All these years we may have been using the stack badly, but we're only one optimization away from not having to use it at all.

How to remove the heap

There is another performance optimization that as far as I know no compiler to date has done. That is to convert automatically a program that builds a control flow graph using pointers into a program that builds a control flow graph using an array. For example, in the recursive descent parser of a compiler.

A good name for this conversion might be: pointer-to-array unrolling.

The reason to want to do this conversion is to avoid thrashing the cache. Programs written with linked lists don't take advantage of the cache, because pointers are often allocated in non-contiguous memory addresses that cause cache misses. Whereas programs written with arrays traversed sequentially benefit not only from cache hits but also from cache prefetching.

When I benchmarked building a parse tree with an array, it was 80% faster than building it with malloc.

The main reason programs are written with linked lists to begin with is to allow for an unknown list size.
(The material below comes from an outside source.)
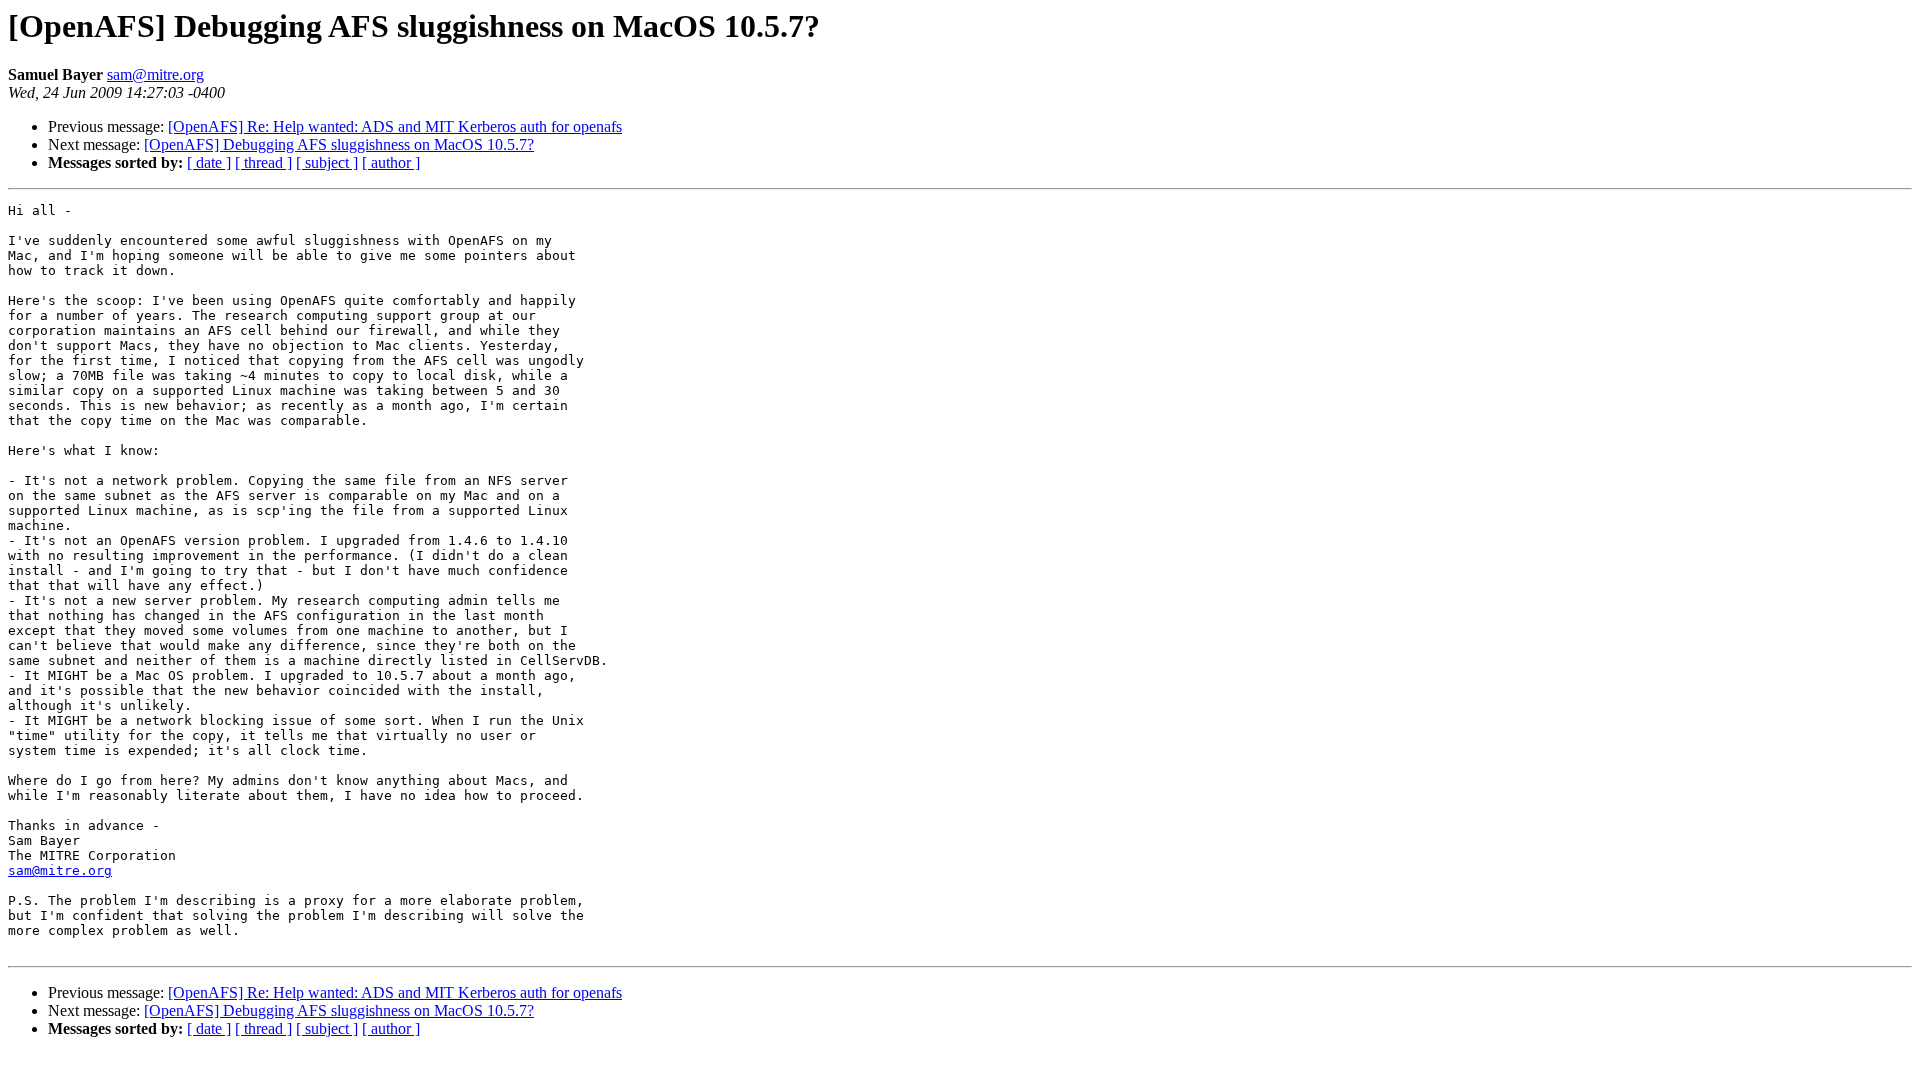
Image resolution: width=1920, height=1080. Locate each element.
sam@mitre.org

But I wouldn't be surprised if in most cases this unknown size is small enough to fit in a fixed-size array or an array that's resized dynamically when full. A second reason is to be able to insert elements anywhere in the middle of the list; a fixed-size array can't do this fast. A third reason is it helps to think of the graph as a graph instead of as an array.

Impact

These two conversions touch two different areas of a program. Stack unrolling applies to local variables; these are always on the stack. Pointer-to-array unrolling applies to data structures built on the heap; these could be saved on a single stack.

If as Harold Abelson said "programs must be written for humans to read, and only incidentally for machines to execute," compilers that want to produce faster code for programs written for humans to read must implement these two optimizations.

Notes:

 [1] Here is one example of this conversion that trades the stack for the heap in an application instead of a compiler. Here is another that uses an interpreter and requires a scheduler function. [2] I got distracted by this problem while trying to write a fast parser. Parsers are written recursively, where one function may call several others. So this conversion would help when writing the parsers of interpeters and compilers and databases. [3] The name "tail-call" is slightly misleading, because the function call doesn't have to be at the end of the function. It could be in the middle of a switch statement, or in an if clause, or in an expression. It's more accurate to say that a tail call is the last piece of code executed in the function. A better name might be "last-call". [4] A similar example is a feature that never made it into ANSI C: running with jump tables. For gcc to go through the trouble of adding special support for this rare feature there must have been something powerful to gain. The gain is that inlining all code in a single function and running with jump tables runs fast.